Work to complete
Only the lines from the one with "Arizona Diamond back" to the end of the records are wanted, each repeated exactly, both ends included.

· · · · · · ·

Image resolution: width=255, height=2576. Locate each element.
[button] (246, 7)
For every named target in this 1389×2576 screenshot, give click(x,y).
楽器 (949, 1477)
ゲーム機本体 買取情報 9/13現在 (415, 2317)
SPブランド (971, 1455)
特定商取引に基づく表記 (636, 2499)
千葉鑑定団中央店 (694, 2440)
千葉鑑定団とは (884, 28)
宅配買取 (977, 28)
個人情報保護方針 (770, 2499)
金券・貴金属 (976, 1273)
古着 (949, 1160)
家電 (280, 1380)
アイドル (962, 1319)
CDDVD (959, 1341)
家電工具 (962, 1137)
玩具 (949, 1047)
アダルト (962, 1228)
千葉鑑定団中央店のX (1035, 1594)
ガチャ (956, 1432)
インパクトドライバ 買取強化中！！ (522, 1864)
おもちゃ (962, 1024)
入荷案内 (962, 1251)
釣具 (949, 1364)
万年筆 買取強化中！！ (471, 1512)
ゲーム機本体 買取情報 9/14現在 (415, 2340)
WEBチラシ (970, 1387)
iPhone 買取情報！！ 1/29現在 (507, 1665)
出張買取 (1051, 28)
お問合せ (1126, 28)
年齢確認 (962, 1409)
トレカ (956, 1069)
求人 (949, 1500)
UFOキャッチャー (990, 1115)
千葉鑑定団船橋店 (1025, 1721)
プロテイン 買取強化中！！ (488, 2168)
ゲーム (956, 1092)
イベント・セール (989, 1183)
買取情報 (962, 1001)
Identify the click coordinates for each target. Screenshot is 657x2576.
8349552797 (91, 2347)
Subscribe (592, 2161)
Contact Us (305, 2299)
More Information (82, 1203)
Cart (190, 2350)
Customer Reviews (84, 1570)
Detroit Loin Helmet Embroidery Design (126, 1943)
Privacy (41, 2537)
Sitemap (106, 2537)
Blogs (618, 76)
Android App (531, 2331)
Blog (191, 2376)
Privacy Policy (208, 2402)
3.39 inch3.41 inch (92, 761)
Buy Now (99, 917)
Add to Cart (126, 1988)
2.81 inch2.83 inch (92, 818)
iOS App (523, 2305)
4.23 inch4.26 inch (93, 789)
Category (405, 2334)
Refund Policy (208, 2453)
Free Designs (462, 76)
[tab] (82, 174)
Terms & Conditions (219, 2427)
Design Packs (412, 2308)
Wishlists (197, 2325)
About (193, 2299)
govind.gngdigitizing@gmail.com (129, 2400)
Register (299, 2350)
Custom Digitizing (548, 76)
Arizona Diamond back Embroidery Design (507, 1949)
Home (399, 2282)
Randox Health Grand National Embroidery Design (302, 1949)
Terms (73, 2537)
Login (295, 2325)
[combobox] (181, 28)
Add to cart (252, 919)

· · · · · · ·

Finished exercise
Arizona Diamond back Embroidery Design (507, 1949)
Home (399, 2282)
Randox Health Grand National Embroidery Design (302, 1949)
Terms (73, 2537)
Login (295, 2325)
[combobox] (181, 28)
Add to cart (252, 919)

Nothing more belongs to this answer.